* START TEXT EXTRACT *

Shinola, Vol. 1 is a compilation album by the American rock band Ween.  Released by Chocodog on July 19, 2005, Shinola is a collection of odds and ends that the band put together over the years.

All of the songs on this album were previously released in demo form in some way or another.  "Did You See Me?" was originally recorded for The Mollusk but was not released until it appeared on this album. "The Rift" and "Gabrielle" appeared in the 1992 Chocolate and Cheese demos. "Tastes Good on Th' Bun" appeared in The Pod demos of 1990. "I Fell in Love Today" and "Someday" appear in Quebec'''s Caesar Demos, which would not be released until 2011. "Boys Club", "Israel" and "Transitions" have appeared in demo form on various other tapes. "Big Fat Fuck", "How High Can You Fly", and "Monique the Freak" were on the band's self-released Internet album Craters of the Sac. All of those songs were changed for this release. "How High Can You Fly" went from a running time of 1:47 on Craters to a running time of 2:41 on this album. "Big Fat Fuck" went from a running time of 7:09 on Craters to a running time of 2:57 on this album. Last, "Monique the Freak" went from the running time of 10:17 on Craters, to 5:49 on Shinola''. Not many lyrics are different between the two releases, just longer instrumental parts.

* END TEXT EXTRACT *

_LIST OF TASKS:_
[1] Transcribe the text on Shinola, Vol. 1 from "Shinola, Vol. 1" to "over the years.".
[2] Turn the paragraph of the text on Shinola, Vol. 1 that begins "Shinola, Vol. 1 is a compilation album" into a short bulleted list that keeps its main facts.
[3] According to the text on Shinola, Vol. 1, which album was "Did You See Me?" originally recorded for?

* START DATA EXTRACT *

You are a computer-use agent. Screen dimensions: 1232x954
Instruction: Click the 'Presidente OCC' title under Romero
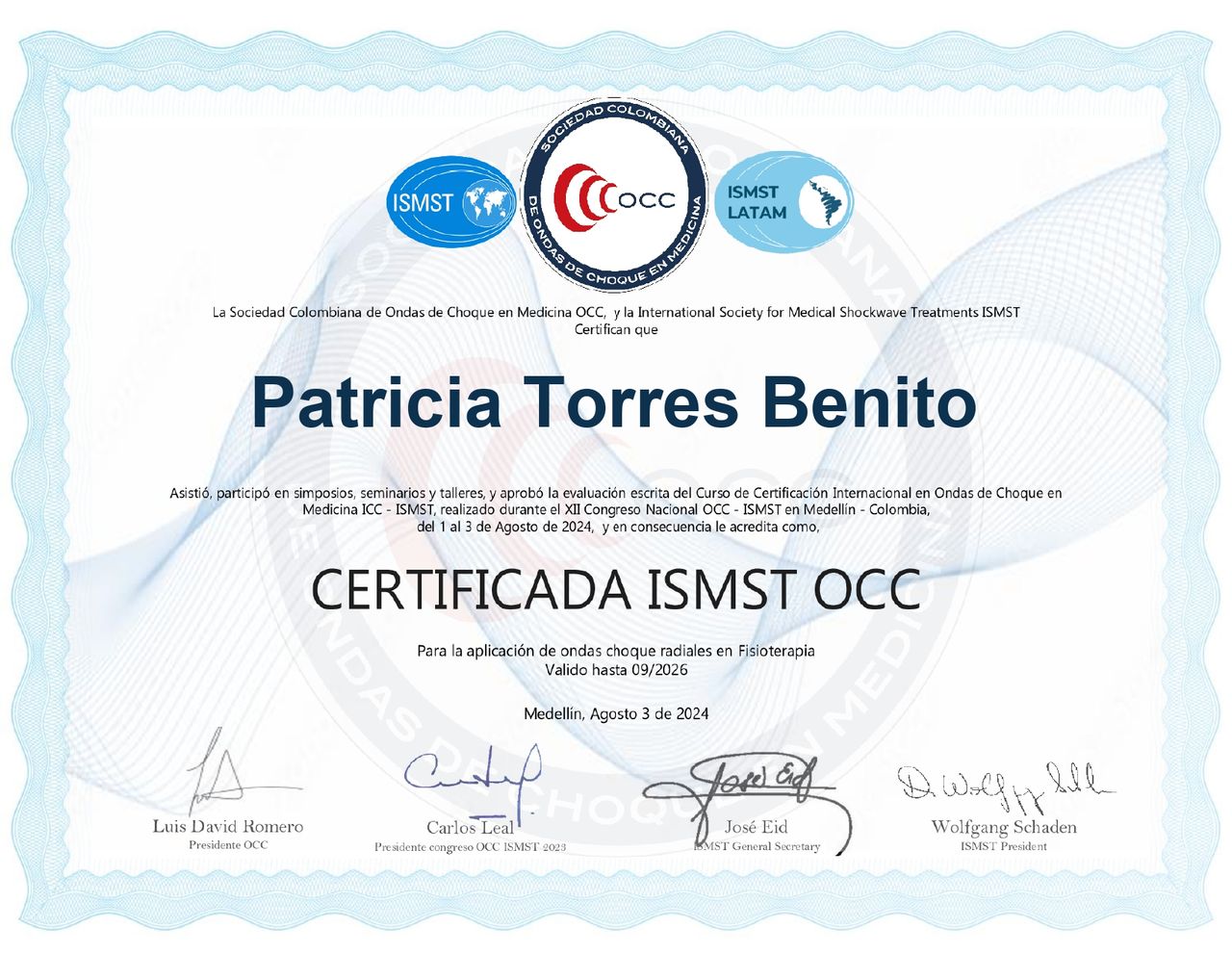point(228,845)
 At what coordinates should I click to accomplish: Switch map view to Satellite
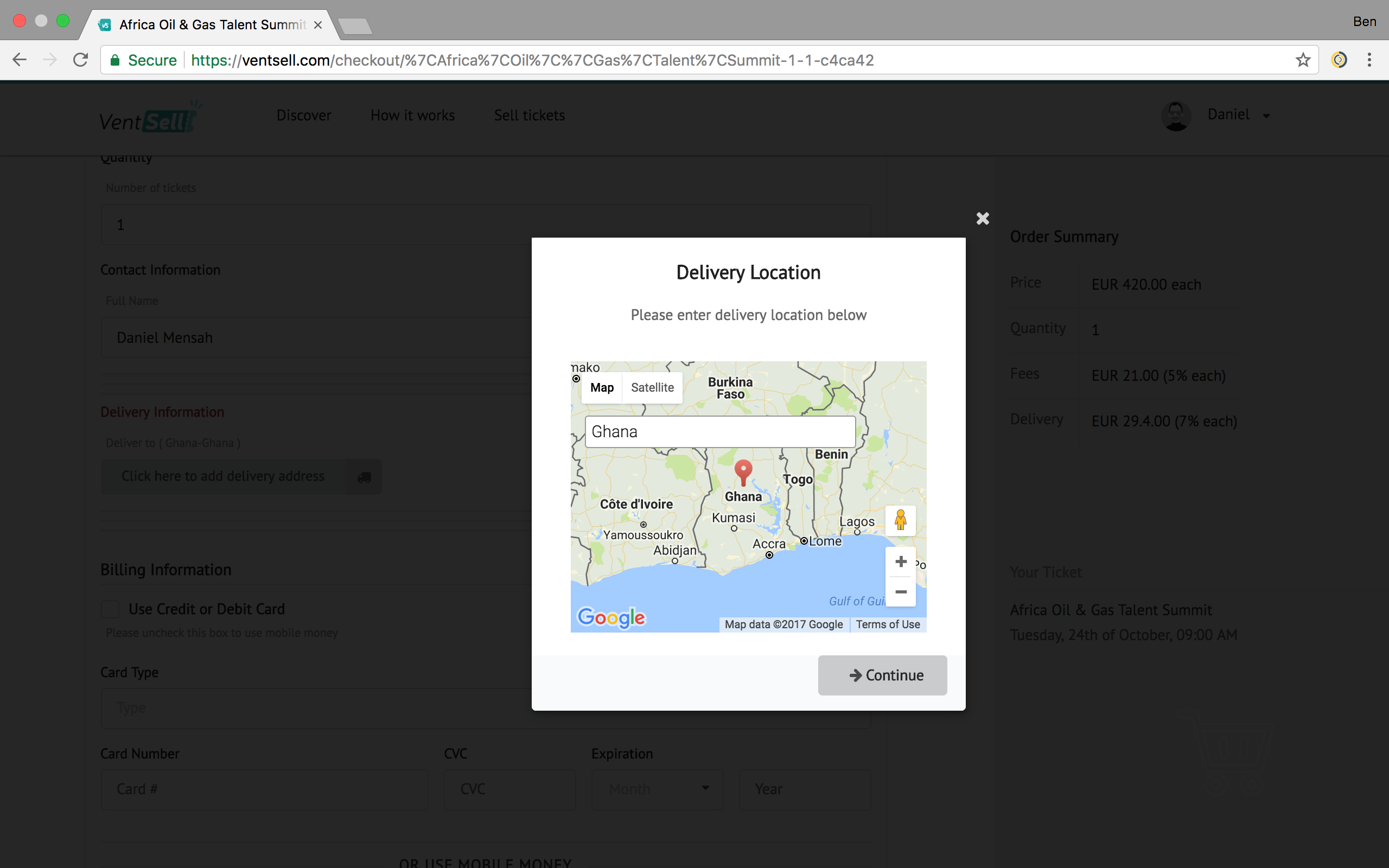(x=652, y=387)
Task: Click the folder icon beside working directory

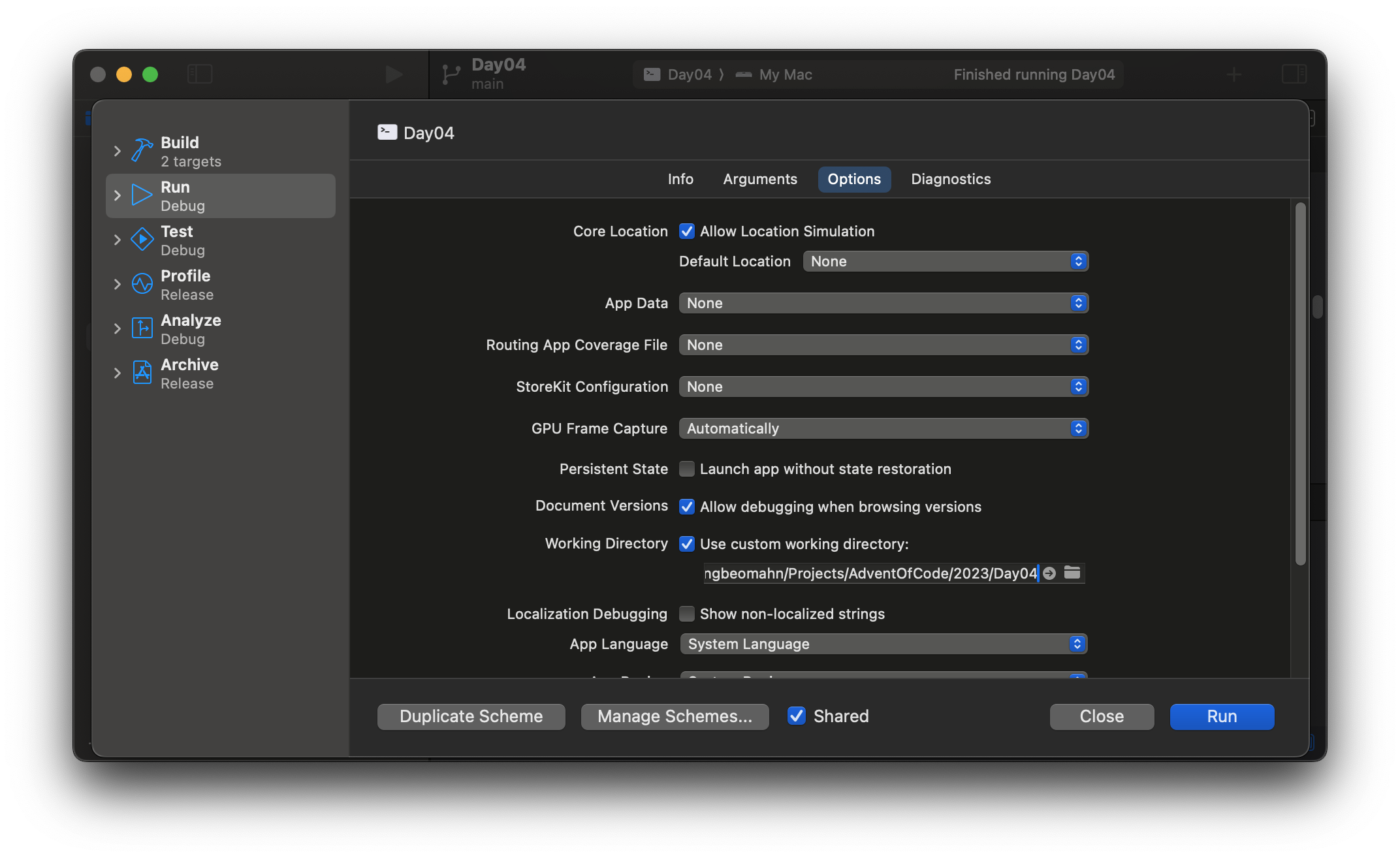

* END DATA EXTRACT *

_ANSWERS BY TASK:_
[1]
Shinola, Vol. 1 is a compilation album by the American rock band Ween.  Released by Chocodog on July 19, 2005, Shinola is a collection of odds and ends that the band put together over the years.

[2]
- Shinola, Vol. 1 is a compilation album by the American rock band Ween.
- Chocodog released it on July 19, 2005.
- It collects odds and ends the band put together over the years.

[3] The Mollusk